The Joint Declaration changed Hong Kong. The clock, which many people up to then had chosen to ignore, started ticking ever more audibly. In the first few years of my time here as Governor, no day passed without a newspaper, the radio or a visitor to my office (and usually all three) referring to 1997 and concern that some aspect of the life of Hong Kong would be changed. By one of those quirks of the collective consciousness, this phenomenon has changed somewhat over the past year. With the time gap lessening, there is both an increasing acceptance of the inevitable reality of 1997 and a greater focussing on specific issues to be dealt with, rather than more generalised, somewhat amorphous, worries. As the history of the past few decades has frequently shown, Hong Kong has a remarkable ability to become obsessed by particular issues and problems and then to surmount them.

9.

With the transfer of sovereignty in 1997 getting ever closer, the most notable changes in Hong Kong are the increased politicisation of the task of administration and the growing involvement of China in all aspects of the territory's life. Politicisation comes both from a more assertive Legislative Council itself a natural consequence of bringing in directly elected members and moving to an overall elected majority in 1991 - and the positioning of different elite groups for 1997.

10.

Political life in the territory remains in its infancy.
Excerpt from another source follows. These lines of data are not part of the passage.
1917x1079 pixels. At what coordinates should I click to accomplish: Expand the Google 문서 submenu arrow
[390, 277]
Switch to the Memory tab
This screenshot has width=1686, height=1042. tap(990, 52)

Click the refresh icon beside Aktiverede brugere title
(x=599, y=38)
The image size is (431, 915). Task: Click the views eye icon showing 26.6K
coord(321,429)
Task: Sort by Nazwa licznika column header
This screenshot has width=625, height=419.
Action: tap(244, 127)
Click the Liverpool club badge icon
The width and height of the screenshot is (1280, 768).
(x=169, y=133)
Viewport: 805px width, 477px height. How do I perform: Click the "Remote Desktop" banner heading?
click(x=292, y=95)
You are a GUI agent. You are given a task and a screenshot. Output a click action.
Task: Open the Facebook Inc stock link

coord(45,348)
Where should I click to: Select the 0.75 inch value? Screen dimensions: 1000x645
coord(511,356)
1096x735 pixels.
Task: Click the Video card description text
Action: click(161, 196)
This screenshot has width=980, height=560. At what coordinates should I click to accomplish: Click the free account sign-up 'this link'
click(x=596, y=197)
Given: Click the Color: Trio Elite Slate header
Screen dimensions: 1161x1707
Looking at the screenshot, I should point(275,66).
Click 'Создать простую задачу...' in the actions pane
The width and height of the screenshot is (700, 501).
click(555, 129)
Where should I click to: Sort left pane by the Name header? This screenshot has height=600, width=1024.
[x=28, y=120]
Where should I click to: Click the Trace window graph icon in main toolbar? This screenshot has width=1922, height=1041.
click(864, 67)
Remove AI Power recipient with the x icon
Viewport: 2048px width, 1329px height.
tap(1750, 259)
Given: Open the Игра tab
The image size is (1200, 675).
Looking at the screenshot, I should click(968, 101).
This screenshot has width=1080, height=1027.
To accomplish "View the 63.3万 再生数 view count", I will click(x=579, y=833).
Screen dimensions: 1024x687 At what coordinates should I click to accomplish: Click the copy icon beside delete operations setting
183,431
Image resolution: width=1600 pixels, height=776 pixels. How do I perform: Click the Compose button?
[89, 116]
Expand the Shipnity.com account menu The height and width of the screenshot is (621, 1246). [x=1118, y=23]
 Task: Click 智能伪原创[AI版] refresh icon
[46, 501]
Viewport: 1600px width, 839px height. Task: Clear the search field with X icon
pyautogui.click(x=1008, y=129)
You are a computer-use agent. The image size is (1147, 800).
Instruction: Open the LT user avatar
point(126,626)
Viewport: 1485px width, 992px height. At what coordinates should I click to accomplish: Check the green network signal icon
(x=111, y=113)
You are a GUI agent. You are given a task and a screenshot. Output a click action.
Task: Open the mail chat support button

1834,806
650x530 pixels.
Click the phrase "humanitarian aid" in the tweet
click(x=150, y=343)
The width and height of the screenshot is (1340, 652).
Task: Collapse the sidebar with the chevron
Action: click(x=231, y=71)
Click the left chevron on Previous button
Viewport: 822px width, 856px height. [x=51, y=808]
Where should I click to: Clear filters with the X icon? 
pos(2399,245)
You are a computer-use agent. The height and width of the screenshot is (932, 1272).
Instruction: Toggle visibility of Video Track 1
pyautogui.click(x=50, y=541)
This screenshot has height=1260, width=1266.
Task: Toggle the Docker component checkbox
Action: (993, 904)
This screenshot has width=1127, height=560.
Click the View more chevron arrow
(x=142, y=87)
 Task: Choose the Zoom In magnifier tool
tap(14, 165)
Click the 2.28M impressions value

The political groups which have emerged recently are mostly loose associations of like-minded individuals with very little in the way of a thought-out political platform. The majority of the population remains politically apathetic: only some 20% of those entitled to vote turned out at the first direct elections to the Legislative Council last year. The only group with a coherent organisational structure and some form of party manifesto (although few have read it) is the United Democrats led by Mr Martin Lee. They came out best in the elections (with the support of about 10% of the potential voting population, although about half of those who actually voted). Many of those who voted for them clearly voted for people who would act as critics of the administration, rather than in an expectation or hope that they would take over the running of the government which, given the Hong Kong system, is seen as a fixed star in the firmament.